* The task: Edit the lines starting at the one that has "Describe the element at coordinates (61, 65)" and stopping after the one that has "so click(x=1459, y=768).", and reproduce only those lines with "Identify the location of" changed to "Find the location of" and nothing else altered.

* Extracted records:
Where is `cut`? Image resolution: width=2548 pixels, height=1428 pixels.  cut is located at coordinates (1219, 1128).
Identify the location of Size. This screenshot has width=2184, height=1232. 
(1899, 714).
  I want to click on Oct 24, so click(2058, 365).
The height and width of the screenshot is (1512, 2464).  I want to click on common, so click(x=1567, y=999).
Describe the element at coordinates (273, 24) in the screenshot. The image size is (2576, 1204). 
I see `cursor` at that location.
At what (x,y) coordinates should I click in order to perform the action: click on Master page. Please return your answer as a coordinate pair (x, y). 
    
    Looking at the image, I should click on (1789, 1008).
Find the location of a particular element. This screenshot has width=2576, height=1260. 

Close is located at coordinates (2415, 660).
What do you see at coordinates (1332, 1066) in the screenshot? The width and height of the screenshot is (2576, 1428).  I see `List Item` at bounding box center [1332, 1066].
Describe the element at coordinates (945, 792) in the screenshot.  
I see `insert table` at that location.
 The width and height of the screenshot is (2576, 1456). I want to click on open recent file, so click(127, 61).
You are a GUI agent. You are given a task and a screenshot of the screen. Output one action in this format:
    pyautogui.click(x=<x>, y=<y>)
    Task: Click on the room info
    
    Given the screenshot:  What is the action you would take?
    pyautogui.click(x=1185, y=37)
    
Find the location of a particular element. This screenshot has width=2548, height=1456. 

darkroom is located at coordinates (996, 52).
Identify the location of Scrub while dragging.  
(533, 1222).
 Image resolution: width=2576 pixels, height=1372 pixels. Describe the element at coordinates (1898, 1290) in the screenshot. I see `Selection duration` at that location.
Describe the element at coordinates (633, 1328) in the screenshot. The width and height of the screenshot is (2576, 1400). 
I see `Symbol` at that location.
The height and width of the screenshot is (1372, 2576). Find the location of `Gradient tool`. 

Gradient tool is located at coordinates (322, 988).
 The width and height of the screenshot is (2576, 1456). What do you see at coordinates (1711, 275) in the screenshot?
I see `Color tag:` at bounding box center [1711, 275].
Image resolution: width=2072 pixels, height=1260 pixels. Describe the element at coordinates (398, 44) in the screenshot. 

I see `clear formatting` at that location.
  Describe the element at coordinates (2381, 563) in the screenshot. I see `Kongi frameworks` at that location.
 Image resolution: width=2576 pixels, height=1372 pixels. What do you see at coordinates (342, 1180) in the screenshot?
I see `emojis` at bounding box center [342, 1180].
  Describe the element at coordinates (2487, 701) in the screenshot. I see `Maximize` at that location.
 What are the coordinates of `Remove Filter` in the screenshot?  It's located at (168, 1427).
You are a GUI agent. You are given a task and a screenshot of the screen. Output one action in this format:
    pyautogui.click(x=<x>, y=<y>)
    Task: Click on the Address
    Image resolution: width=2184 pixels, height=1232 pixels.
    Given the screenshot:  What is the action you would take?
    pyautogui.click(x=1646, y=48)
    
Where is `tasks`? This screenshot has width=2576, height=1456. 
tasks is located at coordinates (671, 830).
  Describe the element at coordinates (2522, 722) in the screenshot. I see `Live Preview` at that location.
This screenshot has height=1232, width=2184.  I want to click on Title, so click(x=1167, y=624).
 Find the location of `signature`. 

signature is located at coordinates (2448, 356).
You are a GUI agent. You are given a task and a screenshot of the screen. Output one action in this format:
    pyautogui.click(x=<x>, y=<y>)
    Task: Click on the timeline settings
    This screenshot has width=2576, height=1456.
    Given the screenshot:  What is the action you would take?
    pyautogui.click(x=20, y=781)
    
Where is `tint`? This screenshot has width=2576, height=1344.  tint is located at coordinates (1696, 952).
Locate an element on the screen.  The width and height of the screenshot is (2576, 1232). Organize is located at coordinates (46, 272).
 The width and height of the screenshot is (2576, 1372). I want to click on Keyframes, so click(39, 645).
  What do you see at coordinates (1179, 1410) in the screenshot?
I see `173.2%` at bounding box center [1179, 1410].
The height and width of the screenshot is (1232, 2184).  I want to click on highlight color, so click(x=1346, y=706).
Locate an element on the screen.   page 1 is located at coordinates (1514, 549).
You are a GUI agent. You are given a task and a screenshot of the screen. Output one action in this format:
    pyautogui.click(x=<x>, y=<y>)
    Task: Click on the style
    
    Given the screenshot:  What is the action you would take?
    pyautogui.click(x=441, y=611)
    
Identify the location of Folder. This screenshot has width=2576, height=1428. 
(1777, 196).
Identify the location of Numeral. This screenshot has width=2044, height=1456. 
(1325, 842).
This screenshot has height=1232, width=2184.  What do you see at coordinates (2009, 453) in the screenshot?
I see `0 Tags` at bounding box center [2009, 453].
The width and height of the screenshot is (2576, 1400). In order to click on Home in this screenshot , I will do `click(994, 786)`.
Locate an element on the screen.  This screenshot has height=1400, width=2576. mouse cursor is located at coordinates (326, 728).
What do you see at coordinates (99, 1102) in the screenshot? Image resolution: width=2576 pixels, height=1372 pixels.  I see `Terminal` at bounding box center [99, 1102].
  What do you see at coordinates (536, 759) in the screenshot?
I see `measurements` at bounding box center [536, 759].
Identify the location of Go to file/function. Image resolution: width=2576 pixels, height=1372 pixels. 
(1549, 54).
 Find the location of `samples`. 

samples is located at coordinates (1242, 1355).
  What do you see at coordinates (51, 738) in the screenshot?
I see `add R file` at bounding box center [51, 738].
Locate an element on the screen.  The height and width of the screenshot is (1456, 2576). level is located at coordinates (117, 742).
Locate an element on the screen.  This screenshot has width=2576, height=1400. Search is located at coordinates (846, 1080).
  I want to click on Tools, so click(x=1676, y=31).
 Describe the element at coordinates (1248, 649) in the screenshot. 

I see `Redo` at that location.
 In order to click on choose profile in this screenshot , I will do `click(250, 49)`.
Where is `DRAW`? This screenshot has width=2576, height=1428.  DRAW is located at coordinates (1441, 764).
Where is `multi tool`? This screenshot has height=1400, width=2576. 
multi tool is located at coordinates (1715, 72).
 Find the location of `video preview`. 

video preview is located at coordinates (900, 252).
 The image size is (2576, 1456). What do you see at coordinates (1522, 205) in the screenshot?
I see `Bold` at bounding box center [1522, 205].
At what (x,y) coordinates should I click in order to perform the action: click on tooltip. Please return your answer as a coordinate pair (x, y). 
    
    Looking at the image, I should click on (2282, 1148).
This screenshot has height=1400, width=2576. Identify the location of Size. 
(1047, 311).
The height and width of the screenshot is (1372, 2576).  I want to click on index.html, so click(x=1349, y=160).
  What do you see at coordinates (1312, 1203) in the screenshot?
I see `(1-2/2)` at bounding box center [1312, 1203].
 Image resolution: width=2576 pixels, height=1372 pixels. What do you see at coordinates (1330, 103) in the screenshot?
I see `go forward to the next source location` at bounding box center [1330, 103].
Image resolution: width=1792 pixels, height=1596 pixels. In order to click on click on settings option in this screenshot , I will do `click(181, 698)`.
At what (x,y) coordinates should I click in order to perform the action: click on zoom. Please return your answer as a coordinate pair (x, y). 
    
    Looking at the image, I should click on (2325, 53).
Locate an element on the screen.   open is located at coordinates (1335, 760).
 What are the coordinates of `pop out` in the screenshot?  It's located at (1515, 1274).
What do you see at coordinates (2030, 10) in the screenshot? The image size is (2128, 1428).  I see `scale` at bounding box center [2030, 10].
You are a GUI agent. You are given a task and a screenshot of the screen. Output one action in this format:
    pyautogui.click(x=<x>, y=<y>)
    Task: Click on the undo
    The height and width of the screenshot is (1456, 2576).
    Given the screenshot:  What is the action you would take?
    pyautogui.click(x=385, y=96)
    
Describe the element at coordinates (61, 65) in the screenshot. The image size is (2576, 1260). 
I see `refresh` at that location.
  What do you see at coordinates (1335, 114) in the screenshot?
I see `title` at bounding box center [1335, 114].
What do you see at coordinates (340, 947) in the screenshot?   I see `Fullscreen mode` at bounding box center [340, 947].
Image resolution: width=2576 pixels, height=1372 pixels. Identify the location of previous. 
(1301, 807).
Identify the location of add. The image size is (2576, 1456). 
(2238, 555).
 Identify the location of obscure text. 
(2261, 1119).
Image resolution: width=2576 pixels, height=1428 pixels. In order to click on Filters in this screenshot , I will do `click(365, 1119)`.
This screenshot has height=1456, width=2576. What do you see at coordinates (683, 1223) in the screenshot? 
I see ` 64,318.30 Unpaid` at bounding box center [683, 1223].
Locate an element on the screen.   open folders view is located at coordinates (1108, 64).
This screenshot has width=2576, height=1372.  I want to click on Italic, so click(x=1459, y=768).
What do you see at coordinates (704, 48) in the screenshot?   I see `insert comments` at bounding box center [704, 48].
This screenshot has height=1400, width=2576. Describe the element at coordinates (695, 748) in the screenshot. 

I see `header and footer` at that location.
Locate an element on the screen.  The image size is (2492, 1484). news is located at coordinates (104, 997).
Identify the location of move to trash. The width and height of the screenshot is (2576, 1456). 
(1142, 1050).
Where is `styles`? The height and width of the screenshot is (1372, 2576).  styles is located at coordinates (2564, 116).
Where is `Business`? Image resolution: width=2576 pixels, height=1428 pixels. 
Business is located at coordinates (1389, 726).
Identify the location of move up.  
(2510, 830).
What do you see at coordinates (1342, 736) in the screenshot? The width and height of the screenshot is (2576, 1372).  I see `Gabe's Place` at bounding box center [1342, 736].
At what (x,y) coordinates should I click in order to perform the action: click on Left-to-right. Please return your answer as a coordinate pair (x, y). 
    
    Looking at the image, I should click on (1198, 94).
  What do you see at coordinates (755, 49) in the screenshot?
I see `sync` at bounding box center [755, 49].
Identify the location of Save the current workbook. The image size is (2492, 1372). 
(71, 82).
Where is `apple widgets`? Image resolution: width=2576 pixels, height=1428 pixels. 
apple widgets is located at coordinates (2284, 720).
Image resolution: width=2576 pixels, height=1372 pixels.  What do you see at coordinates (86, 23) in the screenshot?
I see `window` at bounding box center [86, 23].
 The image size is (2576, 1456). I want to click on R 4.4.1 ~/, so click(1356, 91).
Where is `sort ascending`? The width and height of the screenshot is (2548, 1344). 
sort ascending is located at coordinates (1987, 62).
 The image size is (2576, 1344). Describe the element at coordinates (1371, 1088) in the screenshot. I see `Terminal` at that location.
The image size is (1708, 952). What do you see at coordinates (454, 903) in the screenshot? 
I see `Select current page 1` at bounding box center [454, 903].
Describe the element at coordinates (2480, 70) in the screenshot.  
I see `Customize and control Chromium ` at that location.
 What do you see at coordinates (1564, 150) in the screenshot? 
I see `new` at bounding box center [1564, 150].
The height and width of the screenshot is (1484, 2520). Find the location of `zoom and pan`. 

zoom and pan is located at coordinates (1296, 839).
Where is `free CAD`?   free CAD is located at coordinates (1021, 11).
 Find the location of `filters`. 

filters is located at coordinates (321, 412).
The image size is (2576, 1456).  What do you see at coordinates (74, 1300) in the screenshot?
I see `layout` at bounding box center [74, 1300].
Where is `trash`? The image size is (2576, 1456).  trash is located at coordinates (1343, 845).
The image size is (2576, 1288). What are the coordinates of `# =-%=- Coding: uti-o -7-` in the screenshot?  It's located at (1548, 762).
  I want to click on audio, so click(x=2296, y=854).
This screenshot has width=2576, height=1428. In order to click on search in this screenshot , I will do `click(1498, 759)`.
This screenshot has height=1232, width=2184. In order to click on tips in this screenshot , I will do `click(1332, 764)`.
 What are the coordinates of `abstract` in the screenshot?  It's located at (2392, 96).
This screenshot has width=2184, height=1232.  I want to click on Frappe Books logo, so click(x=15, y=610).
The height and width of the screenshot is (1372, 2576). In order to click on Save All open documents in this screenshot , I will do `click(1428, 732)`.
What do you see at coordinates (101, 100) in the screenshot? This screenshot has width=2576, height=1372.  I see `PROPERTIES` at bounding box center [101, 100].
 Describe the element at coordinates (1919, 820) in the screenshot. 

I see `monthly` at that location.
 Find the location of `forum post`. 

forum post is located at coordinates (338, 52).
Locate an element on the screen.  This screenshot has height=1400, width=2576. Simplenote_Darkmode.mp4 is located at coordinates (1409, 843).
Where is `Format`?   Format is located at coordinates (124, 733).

* Correct output:
Describe the element at coordinates (61, 65) in the screenshot. The image size is (2576, 1260). 
I see `refresh` at that location.
  What do you see at coordinates (1335, 114) in the screenshot?
I see `title` at bounding box center [1335, 114].
What do you see at coordinates (340, 947) in the screenshot?   I see `Fullscreen mode` at bounding box center [340, 947].
Image resolution: width=2576 pixels, height=1372 pixels. Find the location of previous. 
(1301, 807).
Find the location of add. The image size is (2576, 1456). 
(2238, 555).
 Find the location of obscure text. 
(2261, 1119).
Image resolution: width=2576 pixels, height=1428 pixels. In order to click on Filters in this screenshot , I will do `click(365, 1119)`.
This screenshot has height=1456, width=2576. What do you see at coordinates (683, 1223) in the screenshot? 
I see ` 64,318.30 Unpaid` at bounding box center [683, 1223].
Locate an element on the screen.   open folders view is located at coordinates (1108, 64).
This screenshot has width=2576, height=1372.  I want to click on Italic, so click(x=1459, y=768).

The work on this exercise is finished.